Status of this question: The notion I'm after is vague in my mind. I hope someone can clarify whether there is an exact version of the question I'm asking.
It seems to me that one of the most important reason why a mathematician would be interested in trying to find "necessary and sufficient conditions" for some notion $A$ (please tell me if you disagree), is to find computable or "easily recognizable" conditions for a notion $A$. In this case, there are two notions:
A notion $A$ that we are interested in, but which is not "directly" easily checkable (e.g. to "directly" check whether $x$ is a local extremum we'd need to check an uncountable number of points)
A notion $B$ that is "directly" easily checkable (e.g. checking the first derivative of $x$ is easy, and allows us to indirectly check $A$).

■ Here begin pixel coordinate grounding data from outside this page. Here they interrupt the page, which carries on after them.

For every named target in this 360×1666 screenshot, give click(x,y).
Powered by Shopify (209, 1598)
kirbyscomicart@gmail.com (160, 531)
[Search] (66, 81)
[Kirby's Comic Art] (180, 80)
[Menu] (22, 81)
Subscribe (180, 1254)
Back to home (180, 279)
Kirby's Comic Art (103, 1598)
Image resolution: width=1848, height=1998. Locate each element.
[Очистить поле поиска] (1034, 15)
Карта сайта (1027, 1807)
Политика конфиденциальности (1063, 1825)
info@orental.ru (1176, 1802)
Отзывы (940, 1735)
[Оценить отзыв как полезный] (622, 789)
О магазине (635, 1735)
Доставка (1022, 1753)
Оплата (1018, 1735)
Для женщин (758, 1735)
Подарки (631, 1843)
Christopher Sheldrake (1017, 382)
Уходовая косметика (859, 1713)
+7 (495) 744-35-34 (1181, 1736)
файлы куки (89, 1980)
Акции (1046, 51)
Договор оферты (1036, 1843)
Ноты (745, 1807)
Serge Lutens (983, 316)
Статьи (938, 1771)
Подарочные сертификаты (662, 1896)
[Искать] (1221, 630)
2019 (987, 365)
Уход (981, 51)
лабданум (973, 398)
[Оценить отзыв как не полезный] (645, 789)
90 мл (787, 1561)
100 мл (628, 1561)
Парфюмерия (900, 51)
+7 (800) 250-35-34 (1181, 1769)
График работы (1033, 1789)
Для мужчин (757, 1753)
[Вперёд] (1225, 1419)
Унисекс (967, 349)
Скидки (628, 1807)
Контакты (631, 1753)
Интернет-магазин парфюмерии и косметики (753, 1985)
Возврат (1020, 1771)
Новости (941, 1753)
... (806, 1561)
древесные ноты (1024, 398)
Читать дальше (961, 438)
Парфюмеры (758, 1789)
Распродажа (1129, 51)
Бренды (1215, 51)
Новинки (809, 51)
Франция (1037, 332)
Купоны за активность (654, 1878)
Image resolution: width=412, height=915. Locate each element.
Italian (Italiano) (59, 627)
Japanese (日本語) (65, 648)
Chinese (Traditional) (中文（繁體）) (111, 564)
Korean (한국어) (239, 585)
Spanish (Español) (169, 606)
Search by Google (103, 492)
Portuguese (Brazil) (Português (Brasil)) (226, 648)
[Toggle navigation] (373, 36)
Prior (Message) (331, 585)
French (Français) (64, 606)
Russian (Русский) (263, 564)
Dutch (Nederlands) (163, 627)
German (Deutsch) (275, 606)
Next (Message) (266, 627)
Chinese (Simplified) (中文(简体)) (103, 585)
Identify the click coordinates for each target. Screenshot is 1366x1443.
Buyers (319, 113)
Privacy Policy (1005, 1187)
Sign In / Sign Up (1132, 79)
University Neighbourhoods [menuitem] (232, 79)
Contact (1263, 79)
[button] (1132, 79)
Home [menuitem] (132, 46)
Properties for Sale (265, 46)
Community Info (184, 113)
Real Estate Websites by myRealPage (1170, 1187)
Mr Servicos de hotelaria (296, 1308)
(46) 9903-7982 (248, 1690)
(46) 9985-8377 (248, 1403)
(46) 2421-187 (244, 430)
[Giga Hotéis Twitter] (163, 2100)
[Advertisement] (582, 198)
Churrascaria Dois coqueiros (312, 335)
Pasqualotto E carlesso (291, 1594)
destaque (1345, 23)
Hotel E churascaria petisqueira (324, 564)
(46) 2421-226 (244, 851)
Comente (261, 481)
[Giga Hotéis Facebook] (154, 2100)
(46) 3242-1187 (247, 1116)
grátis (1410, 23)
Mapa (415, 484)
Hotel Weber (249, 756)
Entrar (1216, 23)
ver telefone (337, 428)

But the notion of "local optimum" does not seem to have generally applicable satisfying necessary and sufficient conditions (only for differentiable functions, but not for arbitrary functions).
So it seems that it is not always possible to find necessary and sufficient conditions for some notion.
My questions are:
Is there some kind of metamathematical analysis of when it is possible to formulate necessary and sufficient conditions for some mathematical notion? (My understanding of my question is too vague to say definitively, but I presume this has to do with computability, and maybe kolmogorov-complexity?)
The main motivation behind the previous question: When you're doing research and would like to have necessary and sufficient conditions for some notion $X$, is it possible to make good educated guesses about whether such conditions are even theoretically possible?